[Stored items from a collection]
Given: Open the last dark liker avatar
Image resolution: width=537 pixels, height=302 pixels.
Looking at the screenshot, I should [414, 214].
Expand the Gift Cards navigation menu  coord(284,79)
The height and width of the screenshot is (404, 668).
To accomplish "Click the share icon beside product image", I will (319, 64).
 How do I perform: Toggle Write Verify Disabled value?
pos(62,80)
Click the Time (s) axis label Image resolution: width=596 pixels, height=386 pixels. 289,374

==

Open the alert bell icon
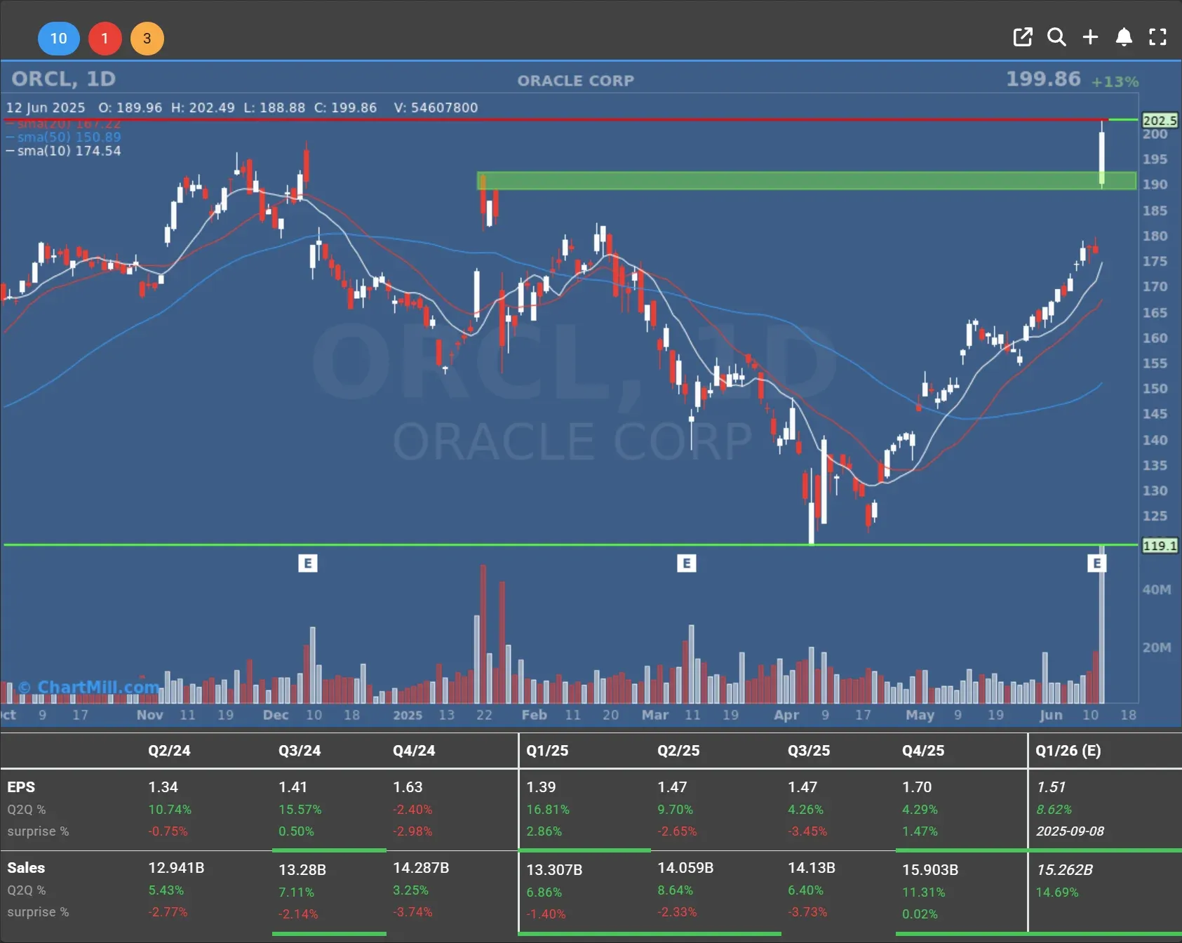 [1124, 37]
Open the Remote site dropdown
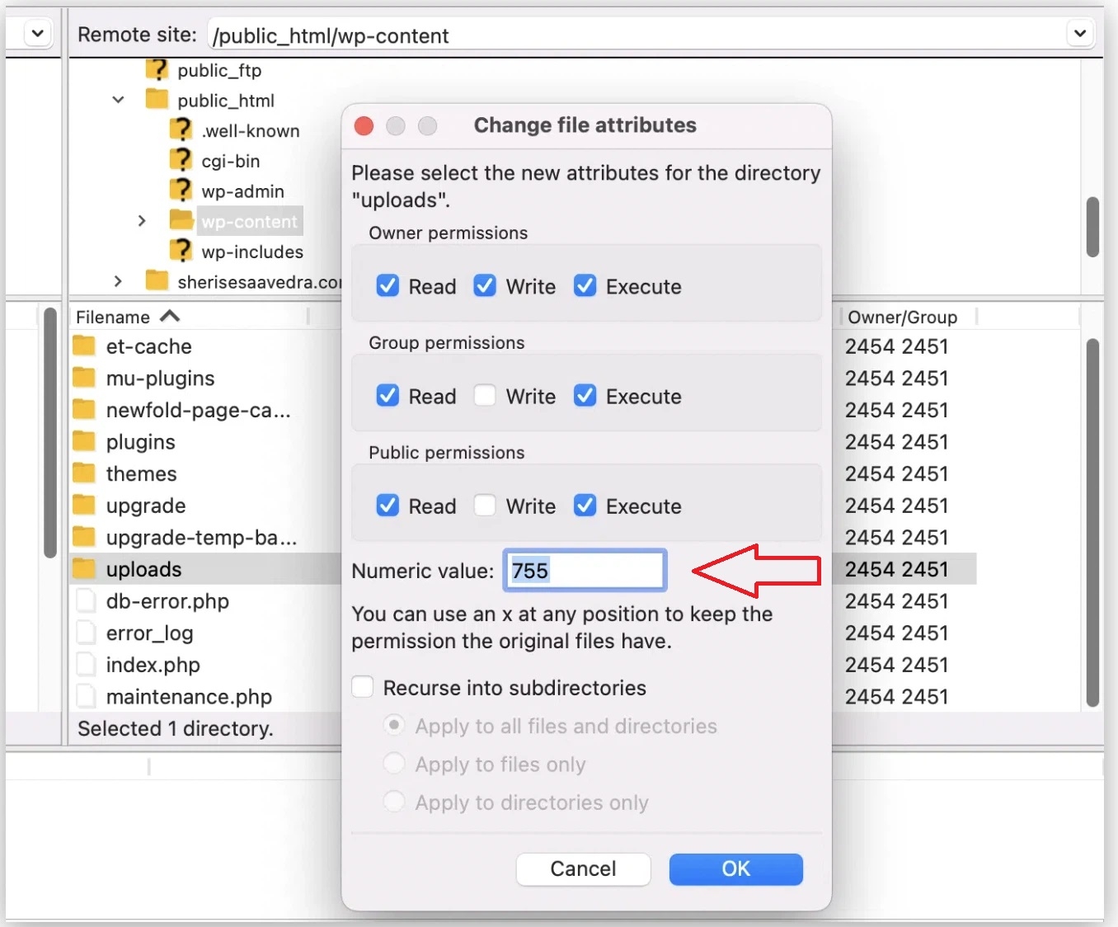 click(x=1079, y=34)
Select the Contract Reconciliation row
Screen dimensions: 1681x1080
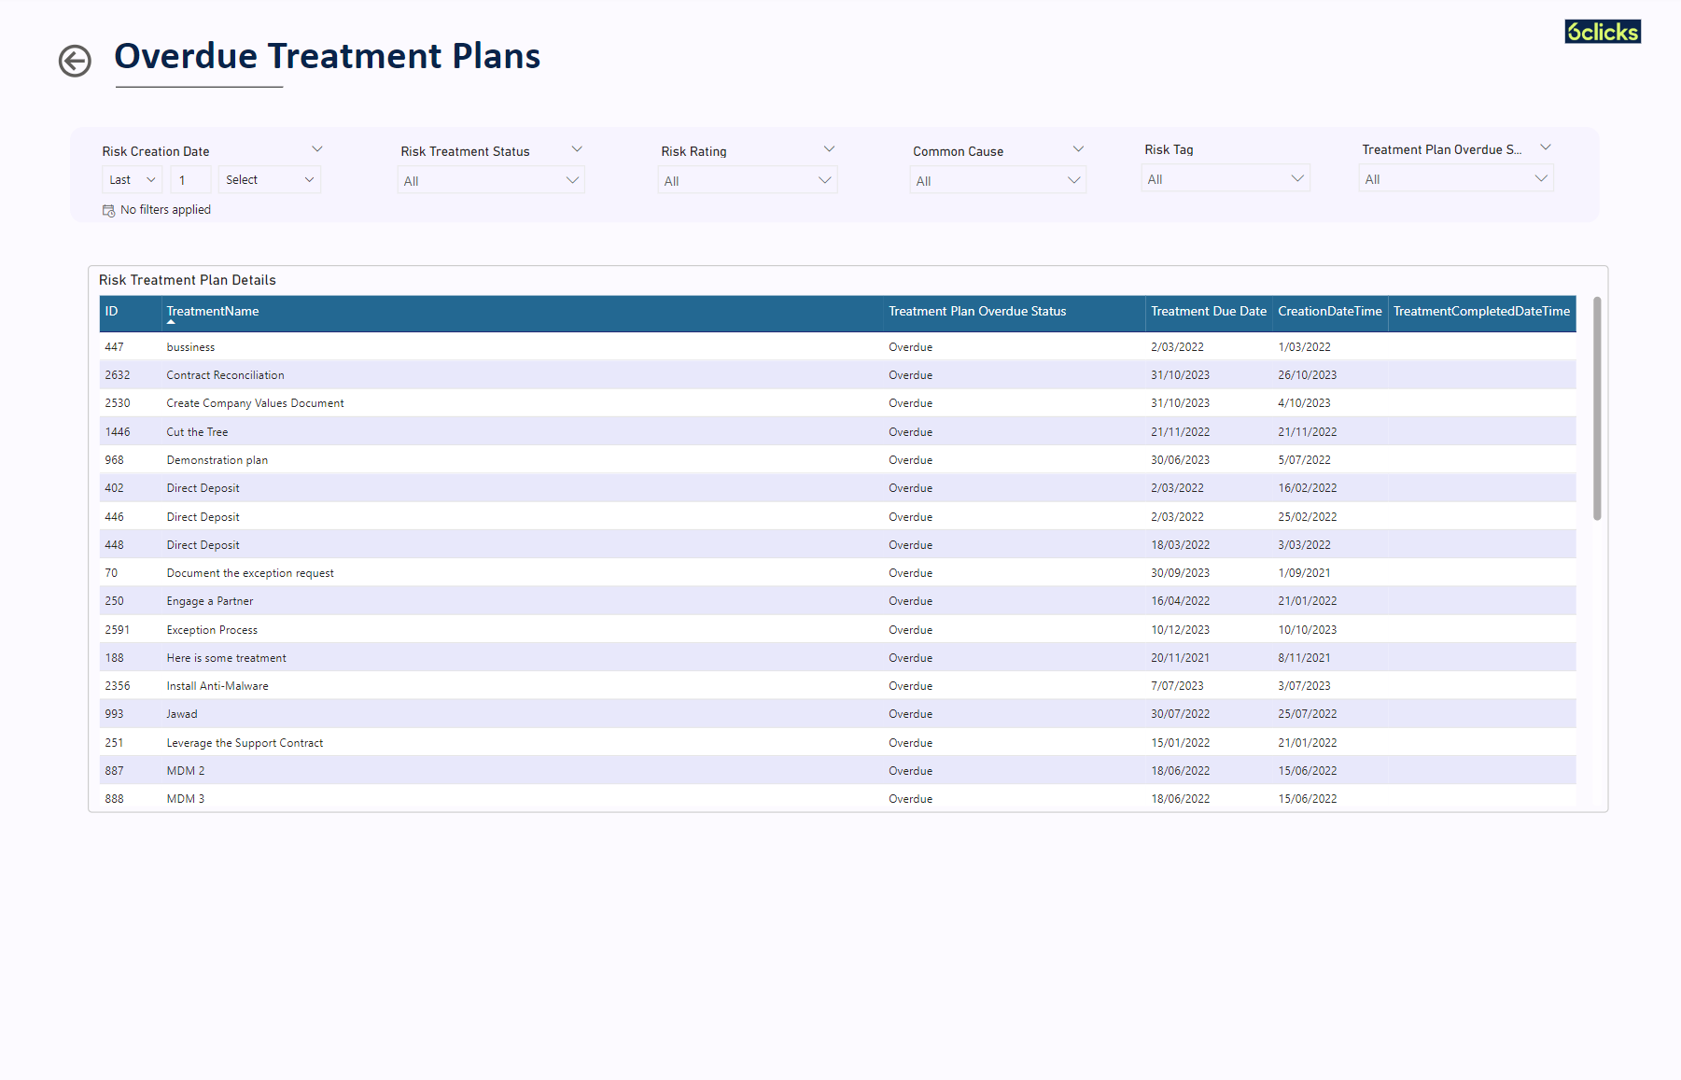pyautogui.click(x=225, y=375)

* * *

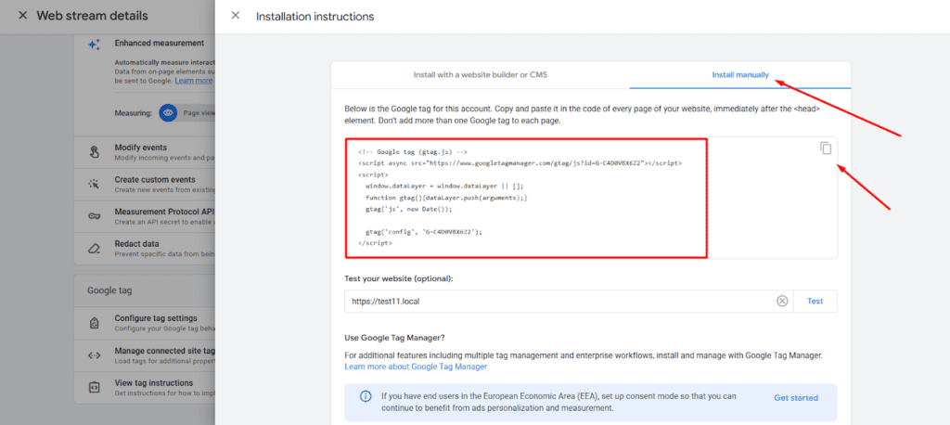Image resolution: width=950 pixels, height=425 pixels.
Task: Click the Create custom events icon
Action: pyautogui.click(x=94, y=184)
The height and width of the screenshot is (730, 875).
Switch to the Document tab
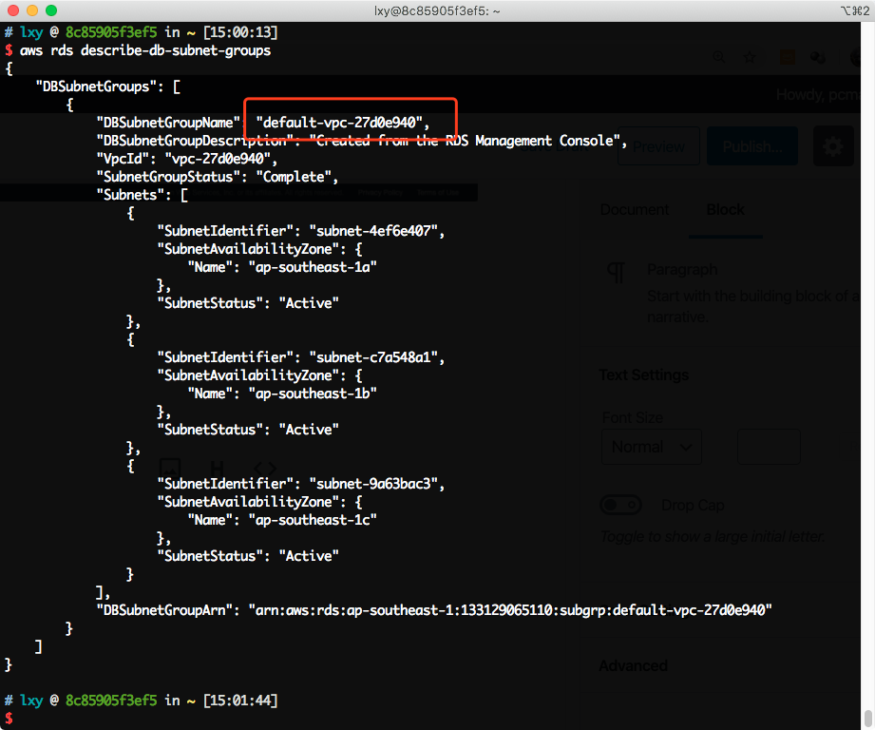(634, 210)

● TASK
Above are the records; from them, give again exactly the lines from the one containing "Expand the Gift" through the one containing "Click the Time", both included.

● EXPECTED OUTPUT
Expand the Gift Cards navigation menu  coord(284,79)
The height and width of the screenshot is (404, 668).
To accomplish "Click the share icon beside product image", I will (319, 64).
 How do I perform: Toggle Write Verify Disabled value?
pos(62,80)
Click the Time (s) axis label Image resolution: width=596 pixels, height=386 pixels. 289,374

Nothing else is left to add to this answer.